== Set exercise ==
Convert the items into a Markdown table with the columns Row and Line, beginning at the line that contains "Identify the location" and continuing through the end of the items, with blank lines omitted. Leave the pictures out of your answer.

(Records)
:::
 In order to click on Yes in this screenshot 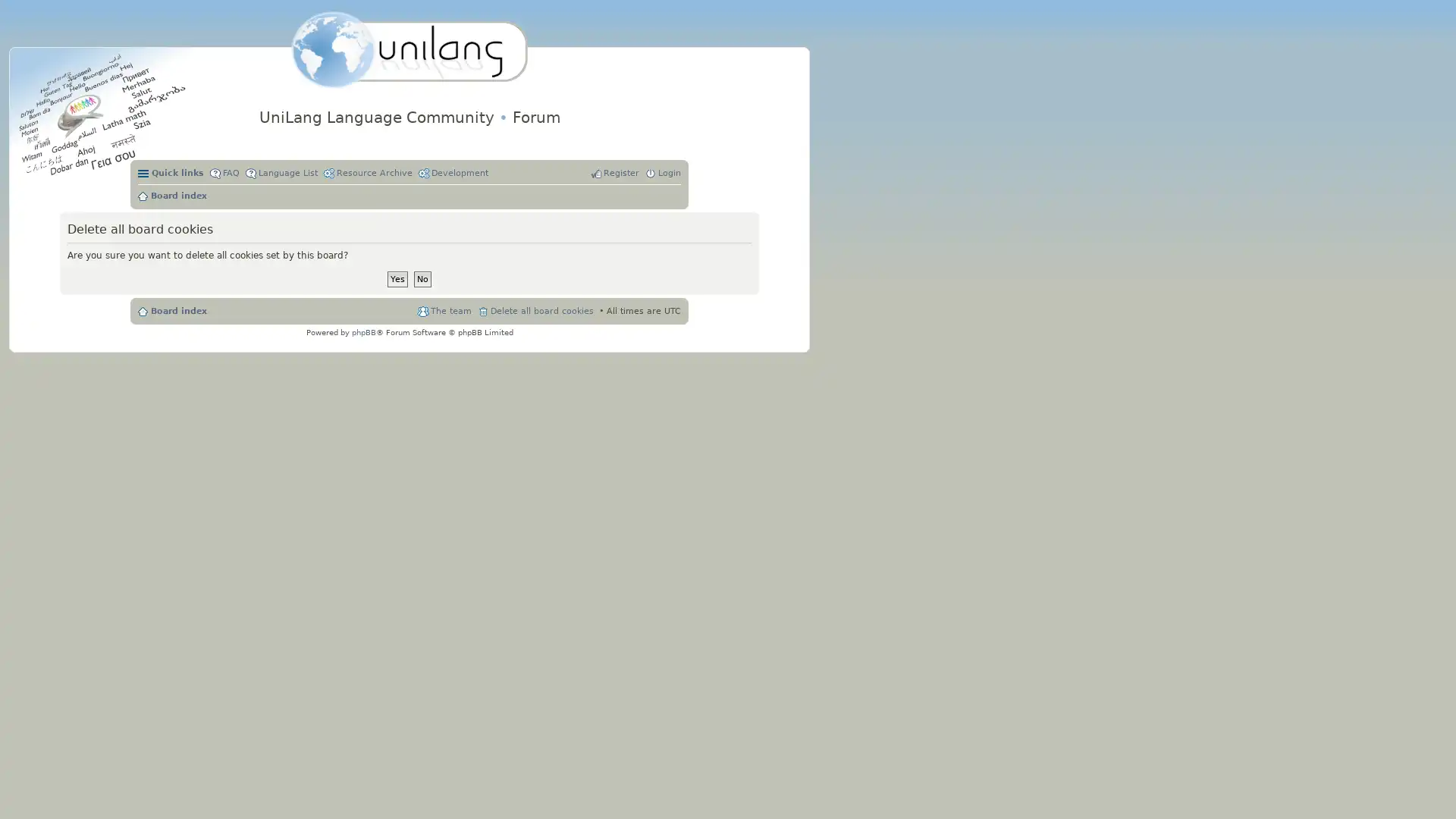, I will do `click(397, 279)`.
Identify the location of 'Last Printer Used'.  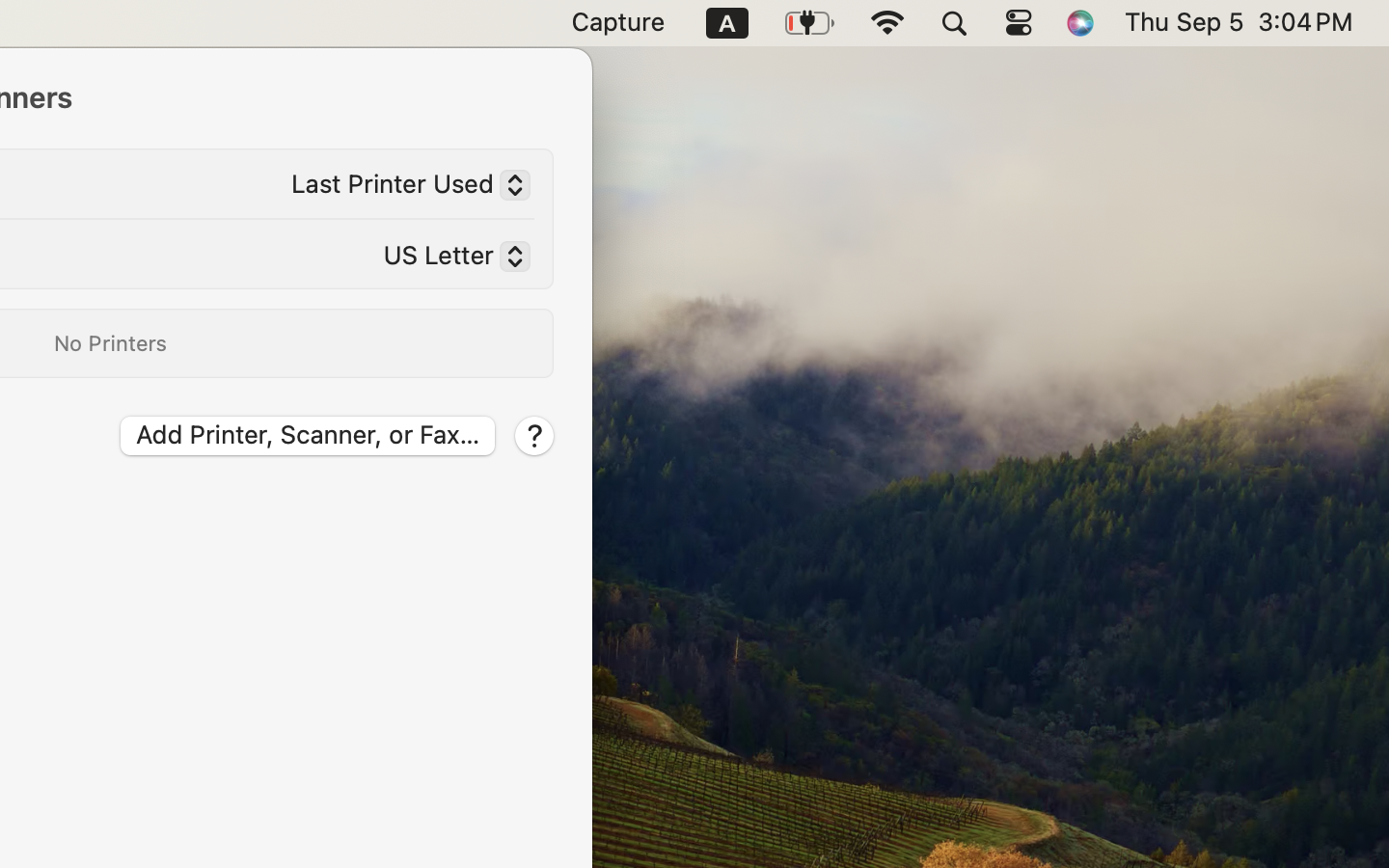
(402, 188).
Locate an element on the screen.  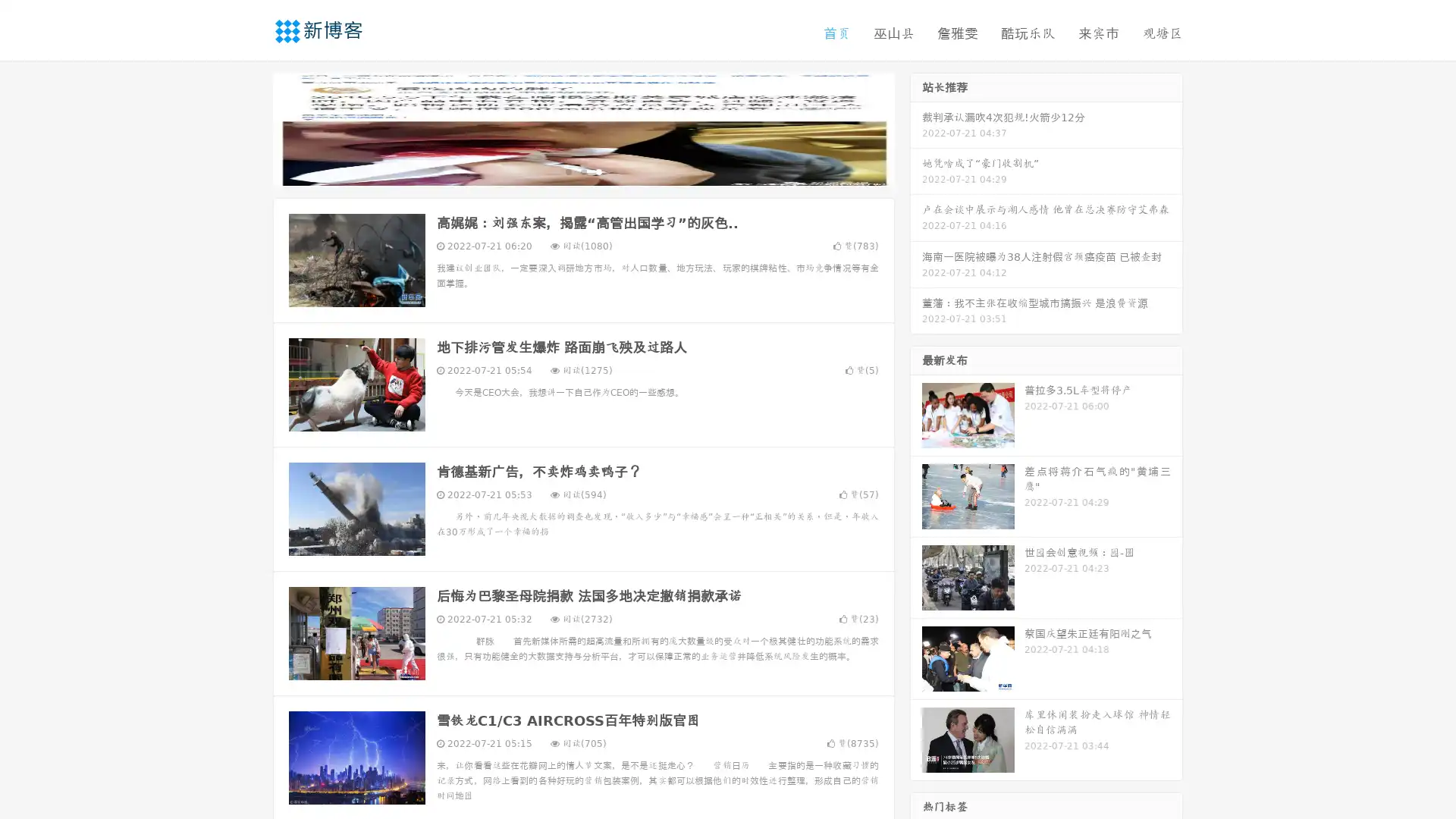
Go to slide 2 is located at coordinates (582, 171).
:::
== Completed exercise ==
| Row | Line |
|---|---|
| 1 | Identify the location of 'Last Printer Used'.   |
| 2 | (402, 188). |
| 3 | Locate an element on the screen.   |
| 4 | Go to slide 2 is located at coordinates (582, 171). |